Page text:

* * *

With a staggering population of 165 million, Bangladesh has made its way to the top ten most populated countries in the world. Almost every year, 200,000 patients are diagnosed with cancer. Majority of them are lung and oral cancer in males and cervical and breast cancer in females. Bangladesh Bureau of Statistics revealed that the death rate due to cancer will have reached 22 million by 2030 from 12.7 million previously noted in 2008.
Abnormal, uncontrolled growth of cells forming a lump, otherwise known as a tumour, is the first step to cancer formation. It is a completely spontaneous process that will show its colours with time unless a catalyst is present. In cases such as these, prevention is more difficult, but an early diagnosis can ease the pain, and medication might even drive it away. To be able to identify the progression, cancer tests such as CT scans, MRI, Mammograms etc., depending on the type of cancer, are conducted in hospitals. It might be expensive, but what is the point in hoarding money if we are not alive to spend it?

* * *

Data excerpts:
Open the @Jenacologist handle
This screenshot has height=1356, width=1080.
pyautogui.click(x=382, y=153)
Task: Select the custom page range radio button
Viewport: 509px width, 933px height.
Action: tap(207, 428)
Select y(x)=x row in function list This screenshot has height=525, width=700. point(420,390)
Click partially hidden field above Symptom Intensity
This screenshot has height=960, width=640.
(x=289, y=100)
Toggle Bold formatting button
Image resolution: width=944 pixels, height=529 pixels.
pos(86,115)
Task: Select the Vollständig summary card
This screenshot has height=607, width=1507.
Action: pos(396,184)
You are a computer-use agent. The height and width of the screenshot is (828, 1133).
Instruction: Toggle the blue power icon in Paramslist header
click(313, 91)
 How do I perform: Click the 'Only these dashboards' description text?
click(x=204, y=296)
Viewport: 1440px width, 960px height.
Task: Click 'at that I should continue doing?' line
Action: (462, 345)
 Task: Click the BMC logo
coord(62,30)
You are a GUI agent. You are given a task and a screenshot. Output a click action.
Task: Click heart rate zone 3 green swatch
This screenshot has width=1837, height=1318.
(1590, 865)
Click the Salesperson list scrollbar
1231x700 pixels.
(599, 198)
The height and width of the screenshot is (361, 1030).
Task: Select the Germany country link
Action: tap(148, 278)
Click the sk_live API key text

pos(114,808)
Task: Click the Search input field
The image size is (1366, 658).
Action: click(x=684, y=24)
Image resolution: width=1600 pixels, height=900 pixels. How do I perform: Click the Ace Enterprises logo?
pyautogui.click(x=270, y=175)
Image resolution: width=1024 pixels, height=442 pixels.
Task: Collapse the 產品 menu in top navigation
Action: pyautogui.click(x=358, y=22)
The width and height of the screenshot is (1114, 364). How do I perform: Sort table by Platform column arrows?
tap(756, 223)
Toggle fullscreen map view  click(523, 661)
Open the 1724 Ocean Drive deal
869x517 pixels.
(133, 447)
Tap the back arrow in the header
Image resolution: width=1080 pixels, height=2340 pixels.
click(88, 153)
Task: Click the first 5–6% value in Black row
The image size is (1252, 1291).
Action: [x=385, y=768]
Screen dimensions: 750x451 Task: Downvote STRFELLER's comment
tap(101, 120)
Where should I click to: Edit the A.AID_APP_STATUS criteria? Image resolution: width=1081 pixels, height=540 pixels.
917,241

* * *

Work request 1: In the text on cancer in Bangladesh, why are tests such as CT scans, MRI and mammograms carried out, and why does the text say they are worth their cost?
Work request 2: Carry on the text about cancer in Bangladesh, picking up after its last sentence.

Exercise output 1: They are carried out to identify the progression of cancer, and which test is used depends on the type of cancer. They may be expensive, but the text argues there is no point in hoarding money if we are not alive to spend it.

Exercise output 2:
Often, especially for us Bangalis, we tend to spend money on others rather than ourselves. Or we opt to buy furniture, that Nakshi Kantha design bed cover we saw in Grameen Check, literally anything and everything besides doing voluntary health checkups. In a recent survey conducted by a group of BRAC University students, it was found that out of a total of 1390 participants, 520 of them only visit the doctor when it is absolutely necessary, which makes up 38% of the entire group.
Time waits for none, but as we grow older, exposure to radiation over time increases the risk and stage of cancer. In order to raise awareness and effectively prevent cancer fatalities, why not celebrate World Cancer Day, a global awareness day led by the Union for International Cancer Control (UICC), by getting our loved ones, especially our parents, tested? I mean, if we are saving money for other purposes this February, would it not be wiser to invest in a precious life instead?